Il vantaggio del Napoli però è effimero e dura solo un quarto d’ora. Infatti nel giro di due minuti c’è prima una traversa colpita di testa da Pinamonti e poi con un’azione fotocopia arriva anche il pareggio del Genoa con un autogol di Meret su colpo di testa di Ahanor. Cross morbido dalla destra col mancino di Messias: sul secondo palo c’è Ahanor tutto solo. Palla schiacciata di testa in rete e 1-1. A fini statistici, la Lega calcio assegna l’autogol a Meret: la palla ha colpito il palo ed è poi stato proprio del portiere del Napoli l’ultimo tocco.
La gara che segue è abulica da parte del Napoli almeno fino alla fine del primo tempo. Poche idee e scarso gioco per il Napoli e non è possibile ciò a due sole giornate dalla fine del campionato.
Nel secondo tempo entra in campo un Napoli almeno volitivo. Si sfiora la rete con un affondo di Di Lorenzo a destra che scarica dentro per Anguissa, tra i peggiori oggi soprattutto nel primo tempo, che si divora la rete del nuovo vantaggio.
Ma il gol del 2-1 che illude i tifosi azzurri arriva al minuto 64. Secondo assist di giornata per McTominay: lo scozzese lavora palla sulla sinistra e serve il taglio di Raspadori sulla sinistra dell’area: ottimo primo controllo a seguire, poi tiro forte di sinistro e 2-1 per il Napoli. Subito dopo un gran tiro di Mc Tominay che il portiere del Genoa riesce a deviare in angolo.

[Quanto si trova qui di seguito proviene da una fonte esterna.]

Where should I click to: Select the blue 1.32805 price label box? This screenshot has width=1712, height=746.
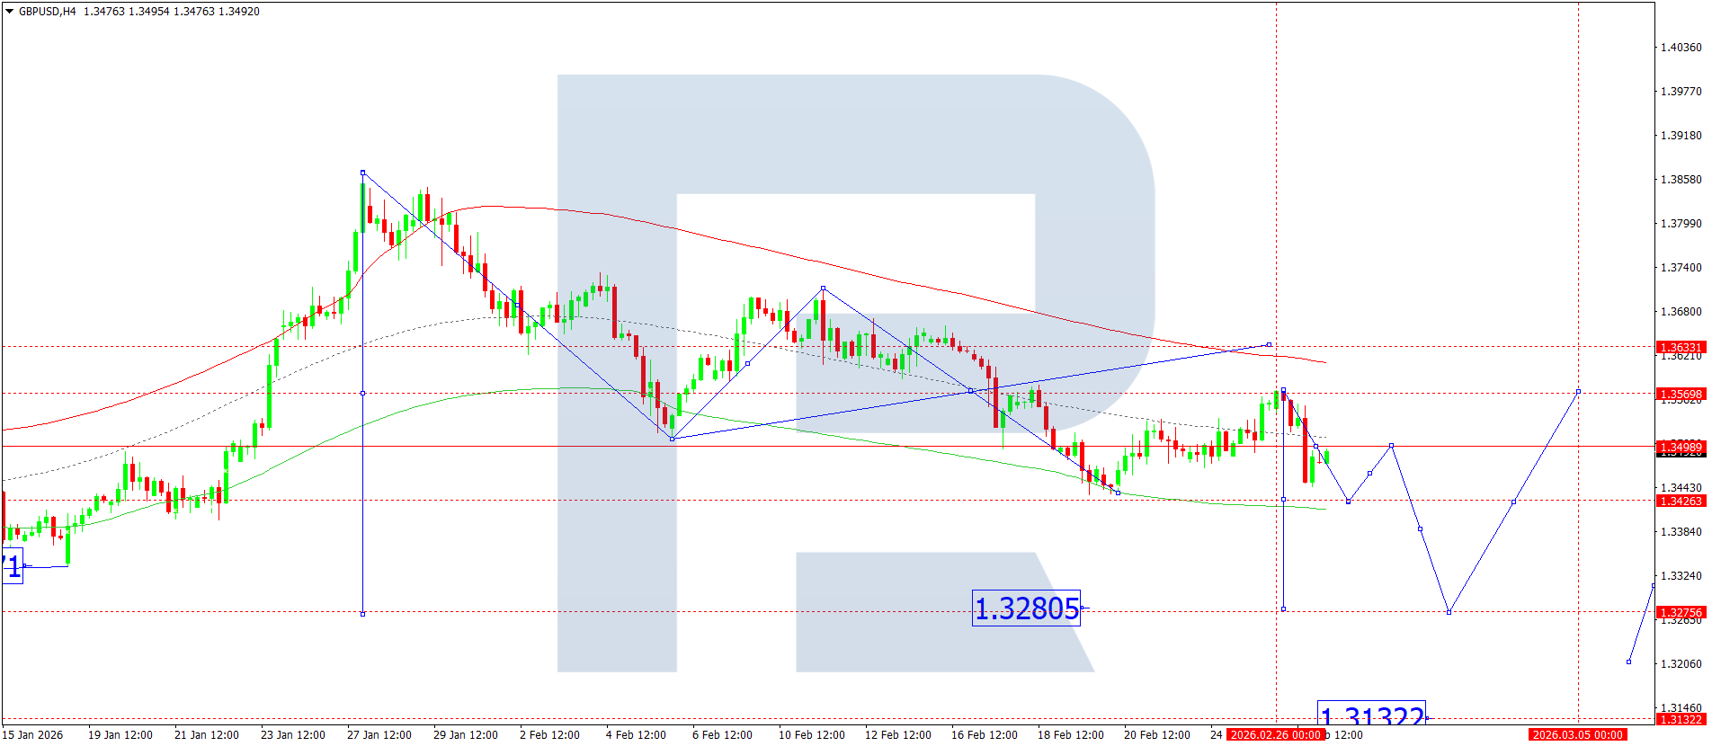[x=1026, y=608]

Ma il Napoli stasera è in vena di rovinare la serata e il fegato ai propri tifosi, cosa che sta provando ahimè da diverse giornate di campionato e ci riesce in pieno stavolta a sei minuti dalla fine al minuto 84. Quando il Genoa sembra ormai non premere più di tanto e il Napoli sembra controllare più o meno bene il vantaggio, arriva la frittata totale degli azzurri di Conte, non immune anche lui da colpe.

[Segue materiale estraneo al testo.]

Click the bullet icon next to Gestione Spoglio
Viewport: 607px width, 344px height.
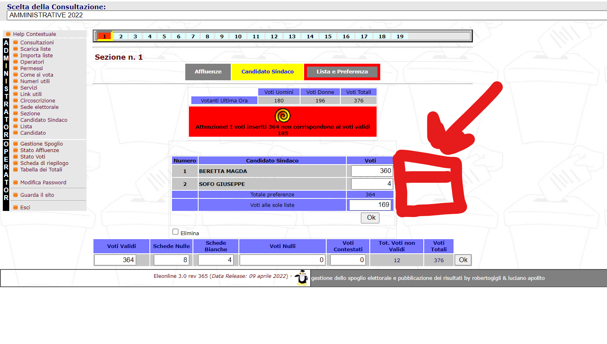[15, 144]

Al minuto 84 cross dalla sinistra del Genoa: Vasquez, non certamente un gigante dell’area di rigore, svetta al centro e manda il pallone vicinissimo al palo, alla sinistra di Meret. Pochi minuti prima Conte aveva sostituito Raspadori con Billing adottando una tattica rinunciataria che non ha pagato assolutamente anzi è stata deleteria. In occasione del secondo gol, grave errore di Olivera che è un centrale adattato ma anche Meret non appare immune da colpe. Infine se un centrale il Napoli lo ha in panchina e si chiama Rafa Marin perché, in assenza di Buongiorno infortunato, deve giocare Olivera centrale che stasera ha dimostrato tutti i suoi limiti in occasione del secondo gol subito?

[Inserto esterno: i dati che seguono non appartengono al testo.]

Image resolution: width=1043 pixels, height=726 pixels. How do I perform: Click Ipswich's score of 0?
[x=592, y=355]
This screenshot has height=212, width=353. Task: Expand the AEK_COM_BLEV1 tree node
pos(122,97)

Il Napoli butta via due punti per una tattica rinunciataria che ormai non sta pagando più. Gli azzurri avevano già rischiato col Lecce e non solo. Non è possibile dopo essere andati per due volte in vantaggio, arretrare il baricentro così tanto e addirittura togliere Raspadori a un quarto d’ora dalla fine per Billing con il solo intento di alzare le barricate in difesa invece di cercare il terzo gol che avrebbe chiuso il match. Ti può andare bene una volta ma non sempre. E in questo è senza dubbio proprio Antonio Conte ad andare sul banco degli imputati dopo questo scialbo pareggio di stasera.
Ora il Napoli non ha più jolly da potersi giocare: due vittorie con Parma (che si gioca la salvezza) e Cagliari altrimenti addio sogno scudetto perché dall’Inter non ci saranno più regali. Ma il dato che emerge dal match di stasera col Genoa inopinatamente pareggiato è solo uno: questo Napoli, quello di stasera ma anche dei secondi tempi delle ultime gare, non da garanzie. Sperando che il campo sovverta questo giudizio nei 180 minuti finali di questo campionato.